### Stored records
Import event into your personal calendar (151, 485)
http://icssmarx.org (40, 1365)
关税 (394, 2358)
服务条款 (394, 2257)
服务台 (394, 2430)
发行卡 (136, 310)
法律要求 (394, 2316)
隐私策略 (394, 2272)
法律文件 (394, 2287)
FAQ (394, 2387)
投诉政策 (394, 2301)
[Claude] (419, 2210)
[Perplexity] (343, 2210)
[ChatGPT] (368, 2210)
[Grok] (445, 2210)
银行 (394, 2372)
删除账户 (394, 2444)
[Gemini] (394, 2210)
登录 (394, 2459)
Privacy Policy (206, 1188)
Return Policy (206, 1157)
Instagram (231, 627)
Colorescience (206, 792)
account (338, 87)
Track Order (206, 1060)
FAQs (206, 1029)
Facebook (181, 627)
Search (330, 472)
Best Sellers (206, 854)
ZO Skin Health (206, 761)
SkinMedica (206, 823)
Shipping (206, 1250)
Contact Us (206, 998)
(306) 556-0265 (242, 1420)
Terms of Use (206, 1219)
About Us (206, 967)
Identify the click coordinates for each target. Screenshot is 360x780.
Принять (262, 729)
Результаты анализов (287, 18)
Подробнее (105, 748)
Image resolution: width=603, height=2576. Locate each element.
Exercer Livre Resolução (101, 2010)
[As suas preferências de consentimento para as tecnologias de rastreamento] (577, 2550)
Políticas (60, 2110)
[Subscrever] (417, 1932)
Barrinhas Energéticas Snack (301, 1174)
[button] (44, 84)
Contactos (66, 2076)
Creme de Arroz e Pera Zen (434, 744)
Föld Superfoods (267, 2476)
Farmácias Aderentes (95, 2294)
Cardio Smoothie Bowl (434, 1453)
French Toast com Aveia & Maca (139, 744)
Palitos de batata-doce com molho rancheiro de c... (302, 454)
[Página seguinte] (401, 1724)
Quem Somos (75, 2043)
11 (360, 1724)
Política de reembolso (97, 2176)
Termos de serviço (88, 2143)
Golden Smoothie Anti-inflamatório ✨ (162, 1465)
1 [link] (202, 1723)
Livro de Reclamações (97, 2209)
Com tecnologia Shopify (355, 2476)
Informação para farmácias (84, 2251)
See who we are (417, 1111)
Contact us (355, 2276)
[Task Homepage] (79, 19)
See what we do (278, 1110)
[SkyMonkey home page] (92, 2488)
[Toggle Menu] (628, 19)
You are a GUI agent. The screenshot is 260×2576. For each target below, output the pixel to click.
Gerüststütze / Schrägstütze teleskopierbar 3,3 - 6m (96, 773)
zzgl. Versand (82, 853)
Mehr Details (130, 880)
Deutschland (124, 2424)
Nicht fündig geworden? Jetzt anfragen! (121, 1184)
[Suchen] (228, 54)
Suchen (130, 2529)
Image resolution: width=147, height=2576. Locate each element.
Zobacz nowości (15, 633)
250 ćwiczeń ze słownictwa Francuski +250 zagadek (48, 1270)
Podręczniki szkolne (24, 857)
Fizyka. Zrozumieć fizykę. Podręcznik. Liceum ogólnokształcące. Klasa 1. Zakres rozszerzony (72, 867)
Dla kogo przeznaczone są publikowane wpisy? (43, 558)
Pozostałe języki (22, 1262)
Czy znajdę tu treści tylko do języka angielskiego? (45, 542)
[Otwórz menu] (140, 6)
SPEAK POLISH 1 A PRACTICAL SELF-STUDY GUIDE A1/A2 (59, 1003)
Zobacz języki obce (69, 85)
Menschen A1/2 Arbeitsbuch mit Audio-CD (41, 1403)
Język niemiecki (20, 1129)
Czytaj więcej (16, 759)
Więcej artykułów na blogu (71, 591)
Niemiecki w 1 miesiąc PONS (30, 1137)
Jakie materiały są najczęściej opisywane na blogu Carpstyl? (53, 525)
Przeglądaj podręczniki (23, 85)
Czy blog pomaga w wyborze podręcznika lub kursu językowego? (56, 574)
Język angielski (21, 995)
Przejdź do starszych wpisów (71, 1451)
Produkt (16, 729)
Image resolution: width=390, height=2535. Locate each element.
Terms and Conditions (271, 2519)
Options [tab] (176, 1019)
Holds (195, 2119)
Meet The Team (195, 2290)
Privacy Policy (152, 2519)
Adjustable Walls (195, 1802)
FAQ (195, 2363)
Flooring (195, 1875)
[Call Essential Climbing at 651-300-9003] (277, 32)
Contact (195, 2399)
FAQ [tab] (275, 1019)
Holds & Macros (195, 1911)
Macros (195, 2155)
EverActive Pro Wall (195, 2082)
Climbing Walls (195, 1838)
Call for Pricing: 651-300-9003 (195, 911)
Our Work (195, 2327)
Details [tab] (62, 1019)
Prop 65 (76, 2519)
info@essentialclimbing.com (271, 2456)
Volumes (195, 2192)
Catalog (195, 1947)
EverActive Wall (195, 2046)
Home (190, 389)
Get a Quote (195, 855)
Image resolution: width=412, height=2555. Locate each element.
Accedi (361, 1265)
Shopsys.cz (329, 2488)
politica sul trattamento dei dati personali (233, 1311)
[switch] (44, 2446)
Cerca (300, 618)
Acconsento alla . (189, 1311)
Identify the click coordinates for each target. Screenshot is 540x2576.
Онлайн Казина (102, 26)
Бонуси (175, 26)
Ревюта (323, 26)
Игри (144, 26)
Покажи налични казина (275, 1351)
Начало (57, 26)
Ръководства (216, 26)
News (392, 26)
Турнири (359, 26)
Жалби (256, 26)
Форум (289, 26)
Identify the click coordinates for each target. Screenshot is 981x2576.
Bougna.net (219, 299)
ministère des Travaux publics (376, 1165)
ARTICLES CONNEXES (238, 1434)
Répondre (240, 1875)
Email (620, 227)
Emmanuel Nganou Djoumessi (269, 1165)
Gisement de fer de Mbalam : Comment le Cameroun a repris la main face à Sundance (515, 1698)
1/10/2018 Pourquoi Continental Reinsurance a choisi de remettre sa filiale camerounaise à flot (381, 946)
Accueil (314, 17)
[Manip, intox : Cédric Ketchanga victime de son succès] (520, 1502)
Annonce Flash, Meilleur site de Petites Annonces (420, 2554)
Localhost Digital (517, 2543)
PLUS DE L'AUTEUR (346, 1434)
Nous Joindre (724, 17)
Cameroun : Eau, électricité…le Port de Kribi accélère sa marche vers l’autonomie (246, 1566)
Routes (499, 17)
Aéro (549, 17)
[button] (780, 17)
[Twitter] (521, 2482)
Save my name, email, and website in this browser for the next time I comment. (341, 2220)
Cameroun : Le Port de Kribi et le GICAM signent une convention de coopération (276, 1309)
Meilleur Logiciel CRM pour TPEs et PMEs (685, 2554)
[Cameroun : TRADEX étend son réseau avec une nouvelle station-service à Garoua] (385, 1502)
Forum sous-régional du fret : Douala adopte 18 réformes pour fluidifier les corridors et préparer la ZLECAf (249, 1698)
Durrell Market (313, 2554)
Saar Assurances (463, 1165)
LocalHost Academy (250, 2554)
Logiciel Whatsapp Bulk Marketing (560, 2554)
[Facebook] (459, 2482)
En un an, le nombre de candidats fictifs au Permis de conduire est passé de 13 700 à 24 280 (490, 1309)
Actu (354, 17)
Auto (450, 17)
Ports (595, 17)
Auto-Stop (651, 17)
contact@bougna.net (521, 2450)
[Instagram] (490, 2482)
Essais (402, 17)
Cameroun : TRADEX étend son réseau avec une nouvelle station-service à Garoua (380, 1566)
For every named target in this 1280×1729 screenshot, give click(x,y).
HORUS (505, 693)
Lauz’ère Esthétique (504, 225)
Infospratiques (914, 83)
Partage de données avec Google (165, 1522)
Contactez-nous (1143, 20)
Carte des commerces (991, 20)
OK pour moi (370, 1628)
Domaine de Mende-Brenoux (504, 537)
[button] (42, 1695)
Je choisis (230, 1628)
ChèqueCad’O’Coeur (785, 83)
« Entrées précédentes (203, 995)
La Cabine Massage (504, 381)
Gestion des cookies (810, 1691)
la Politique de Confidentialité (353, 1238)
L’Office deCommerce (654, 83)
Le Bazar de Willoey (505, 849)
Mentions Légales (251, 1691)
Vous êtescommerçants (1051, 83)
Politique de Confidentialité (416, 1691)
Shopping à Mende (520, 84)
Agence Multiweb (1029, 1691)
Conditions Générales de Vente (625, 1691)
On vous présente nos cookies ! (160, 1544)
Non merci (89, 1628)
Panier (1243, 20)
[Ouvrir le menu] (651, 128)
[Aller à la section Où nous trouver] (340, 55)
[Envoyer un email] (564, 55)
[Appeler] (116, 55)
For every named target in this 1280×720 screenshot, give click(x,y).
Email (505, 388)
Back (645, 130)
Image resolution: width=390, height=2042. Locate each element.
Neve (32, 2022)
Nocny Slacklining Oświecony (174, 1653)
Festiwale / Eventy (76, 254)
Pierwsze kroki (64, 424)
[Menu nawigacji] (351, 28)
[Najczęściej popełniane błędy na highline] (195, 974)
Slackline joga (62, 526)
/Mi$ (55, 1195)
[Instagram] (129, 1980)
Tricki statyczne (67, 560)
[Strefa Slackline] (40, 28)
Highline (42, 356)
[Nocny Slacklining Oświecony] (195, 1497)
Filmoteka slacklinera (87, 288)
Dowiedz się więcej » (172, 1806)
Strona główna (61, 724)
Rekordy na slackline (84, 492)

### WHAT THE TASK ASKS
Take the line containing "Carte des commerces (991, 20)" as the start and the last line of the data as the end, and reproduce that range exactly.

### WRITTEN ANSWER
Carte des commerces (991, 20)
OK pour moi (370, 1628)
Domaine de Mende-Brenoux (504, 537)
[button] (42, 1695)
Je choisis (230, 1628)
ChèqueCad’O’Coeur (785, 83)
« Entrées précédentes (203, 995)
La Cabine Massage (504, 381)
Gestion des cookies (810, 1691)
la Politique de Confidentialité (353, 1238)
L’Office deCommerce (654, 83)
Le Bazar de Willoey (505, 849)
Mentions Légales (251, 1691)
Vous êtescommerçants (1051, 83)
Politique de Confidentialité (416, 1691)
Shopping à Mende (520, 84)
Agence Multiweb (1029, 1691)
Conditions Générales de Vente (625, 1691)
On vous présente nos cookies ! (160, 1544)
Non merci (89, 1628)
Panier (1243, 20)
[Ouvrir le menu] (651, 128)
[Aller à la section Où nous trouver] (340, 55)
[Envoyer un email] (564, 55)
[Appeler] (116, 55)
For every named target in this 1280×720 screenshot, give click(x,y).
Email (505, 388)
Back (645, 130)
Image resolution: width=390, height=2042. Locate each element.
Neve (32, 2022)
Nocny Slacklining Oświecony (174, 1653)
Festiwale / Eventy (76, 254)
Pierwsze kroki (64, 424)
[Menu nawigacji] (351, 28)
[Najczęściej popełniane błędy na highline] (195, 974)
Slackline joga (62, 526)
/Mi$ (55, 1195)
[Instagram] (129, 1980)
Tricki statyczne (67, 560)
[Strefa Slackline] (40, 28)
Highline (42, 356)
[Nocny Slacklining Oświecony] (195, 1497)
Filmoteka slacklinera (87, 288)
Dowiedz się więcej » (172, 1806)
Strona główna (61, 724)
Rekordy na slackline (84, 492)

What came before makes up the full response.